▶ EXERCISE DIRECTIONS:
Output nothing except the lines from the one containing "Click the v3.modernizr.com address bar" through the final line of the data, both included, typed exactly, minus the pictures.

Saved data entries
────────────────

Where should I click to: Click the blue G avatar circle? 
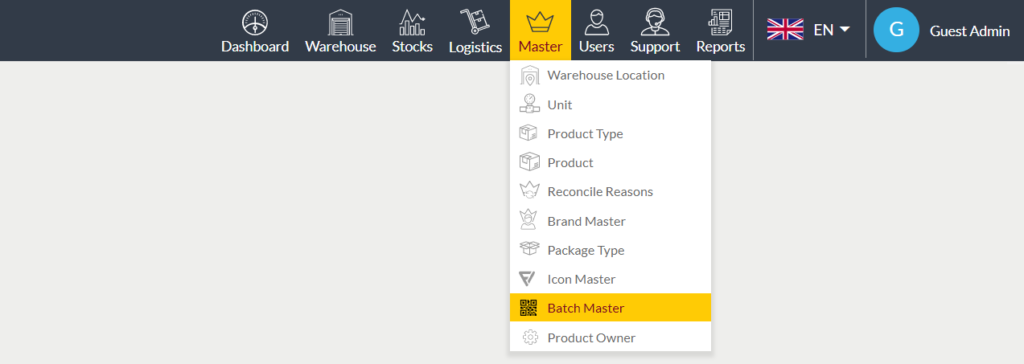pyautogui.click(x=896, y=29)
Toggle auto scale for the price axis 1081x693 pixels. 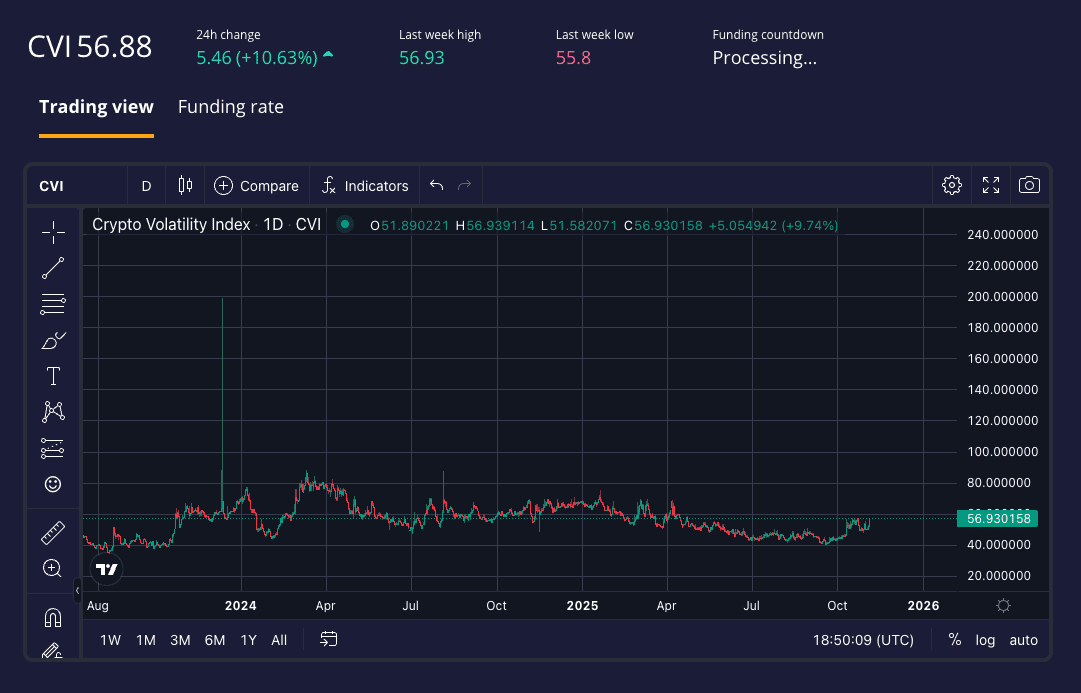pos(1023,640)
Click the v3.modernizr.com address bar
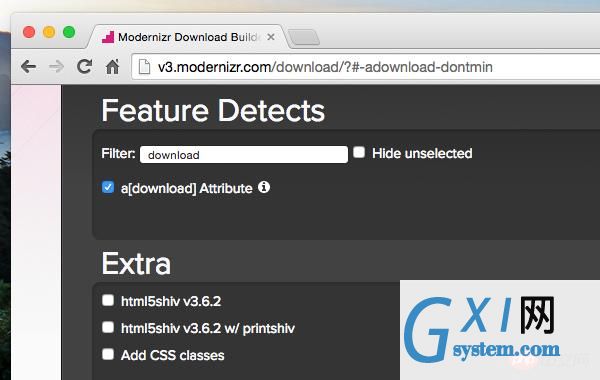The height and width of the screenshot is (380, 600). [365, 67]
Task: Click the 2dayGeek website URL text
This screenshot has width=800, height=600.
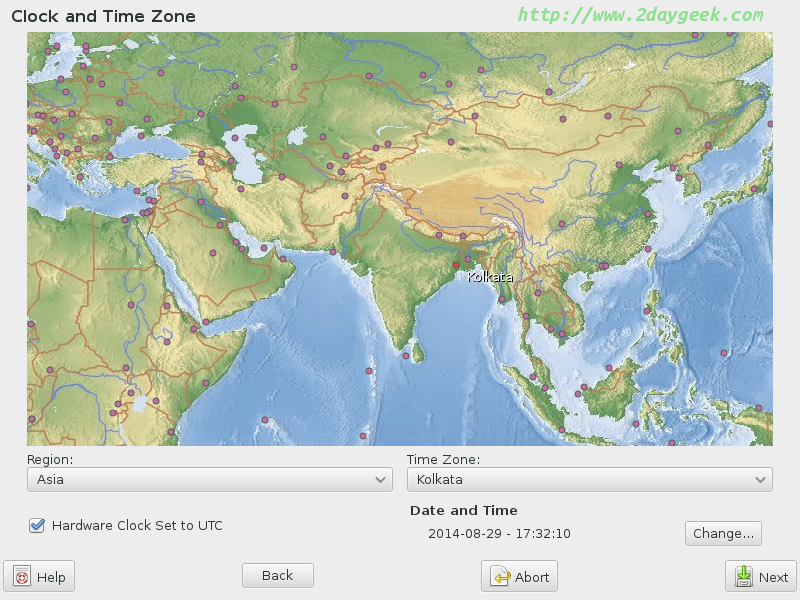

────────────────

▶ EXERCISE OUTPUT:
Click the v3.modernizr.com address bar
The height and width of the screenshot is (380, 600). [365, 67]
Task: Click the 2dayGeek website URL text
This screenshot has width=800, height=600.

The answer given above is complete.